Compiti dell'esercizio —
[a] Ricopia dal brano estratto il passo che va da "L’assenza di fenomeni" a "resistito con controricorso.".
[b] Su quanti motivi si fonda il ricorso per cassazione proposto dalla Immobiliare San Galdino S.r.l. secondo il brano estratto?
[c] Riprendi il brano estratto sulla causa tra la Immobiliare San Galdino e la Eurocomp e proseguilo a partire dalla sua ultima frase.

Brano estratto —
= = = =
Doveva invece escludersi la mala fede dell’appellata, posto che il mancato avveramento della condizione era frutto del comportamento omissivo della controparte, emergendo anzi che l’interesse della promissaria acquirente all’affare l’aveva indotta ad una proroga del termine, avendo quindi legittimamente manifestato il proprio interesse alla cessazione del vincolo, una volta decorso anche il termine prorogato, esercitando un proprio diritto.

Infine, disattendeva l’appello anche quanto al rigetto della domanda di garanzia, osservando che la P. nell’atto di vendita del 27 ottobre 2004 si era impegnata a bonificare a propria cura e spese l’area alienata solo se fossero stati riscontrati valori di inquinamento superiori ai limiti previsti per le aree industriali a seguito di test da eseguirsi entro e non oltre la data del 31/12/2004.

Entro tale data non era stato richiesto alcun controllo, nè era emersa una situazione tale da imporre interventi di bonifica.

Sebbene tale obbligo fosse ormai venuto meno per la decorrenza della data concordata, la P. aveva acconsentito nel dicembre del 2008 a chiedere lo stralcio dell’area alienata alla San Galdino dal procedimento di bonifica che riguardava altre sue proprietà in zona, ricevendo un parere favorevole dall’Arpa e dalla Provincia di Milano, mostrando in tal modo la propria volontà collaborativa.

L’assenza di fenomeni di inquinamento, se valorizzata dalla San Galdino avrebbe consentito di sbloccare la situazione relativa al rilascio del provvedimento edificatorio nei rapporti con la società attrice, ma alcun addebito poteva essere mosso nei confronti della terza chiamata.

Per la cassazione di tale sentenza ha proposto ricorso la Immobiliare San Galdino S.r.l. sulla base di cinque motivi.

La Eurocomp & Ind. S.p.A. ha resistito con controricorso.

2. Il primo motivo di ricorso denuncia la violazione e/o falsa applicazione degli artt. 115 e 116 c.p.c., nonchè dell’art. 1358 c.c. nella parte in cui, qualificata la condizione di cui all’art. 3 del contratto come condizione potestativa mista, ha attribuito alla ricorrente la responsabilità del suo mancato avveramento, senza valutare la sussistenza dell’obbligo di comportarsi secondo buona fede ex art. 1358 c.c. anche da parte della promissaria acquirente.
= = = =
Dati forniti —
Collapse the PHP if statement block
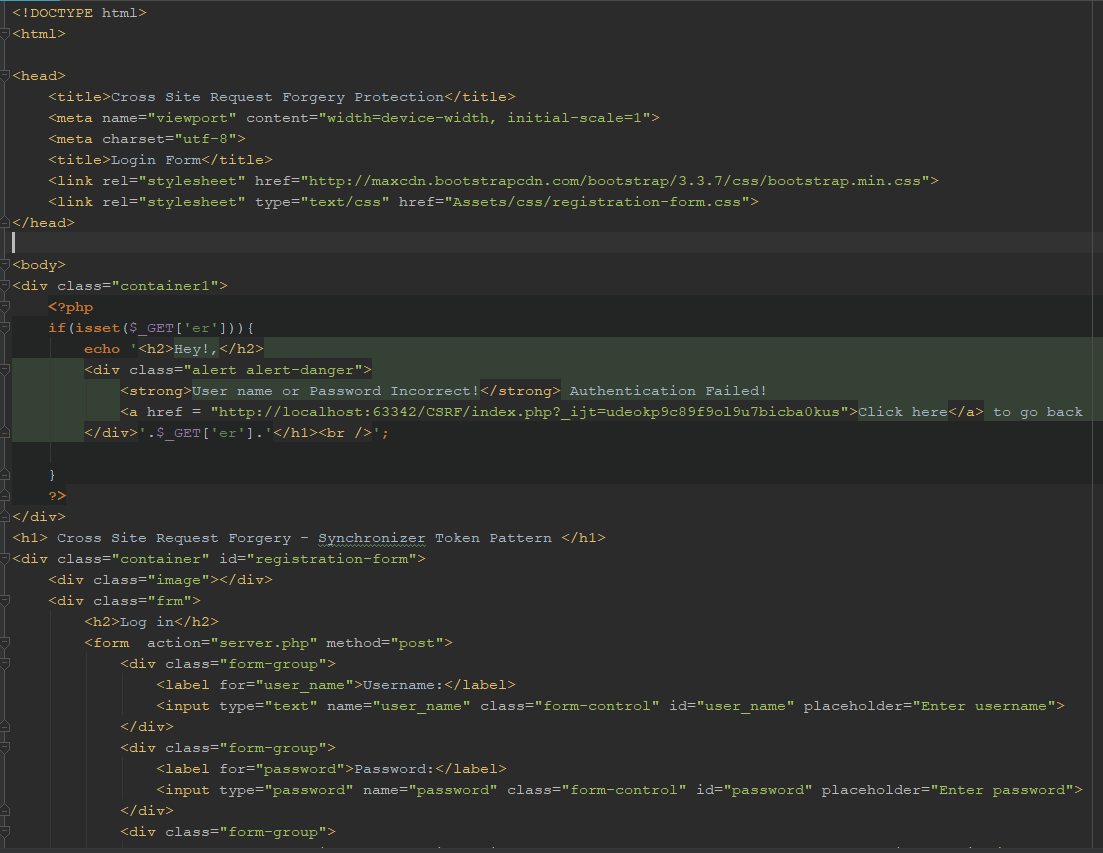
= = = =
Risposte ai compiti —
[a]
L’assenza di fenomeni di inquinamento, se valorizzata dalla San Galdino avrebbe consentito di sbloccare la situazione relativa al rilascio del provvedimento edificatorio nei rapporti con la società attrice, ma alcun addebito poteva essere mosso nei confronti della terza chiamata.

Per la cassazione di tale sentenza ha proposto ricorso la Immobiliare San Galdino S.r.l. sulla base di cinque motivi.

La Eurocomp & Ind. S.p.A. ha resistito con controricorso.

[b] Su cinque motivi.

[c]
Inoltre sarebbe stata omessa o erronea la valutazione di fatti pacifici rappresentati dalla circostanza che la San Galdino aveva affidato alla stessa Eurocomp il mandato per gestire ogni aspetto afferente alla DIA, come confermato dal fatto che tutta la corrispondenza al riguardo intercorsa con il Comune e la Provincia era indirizzata anche all’arch. Battaglia, professionista di fiducia della promissaria acquirente.

Il motivo è infondato.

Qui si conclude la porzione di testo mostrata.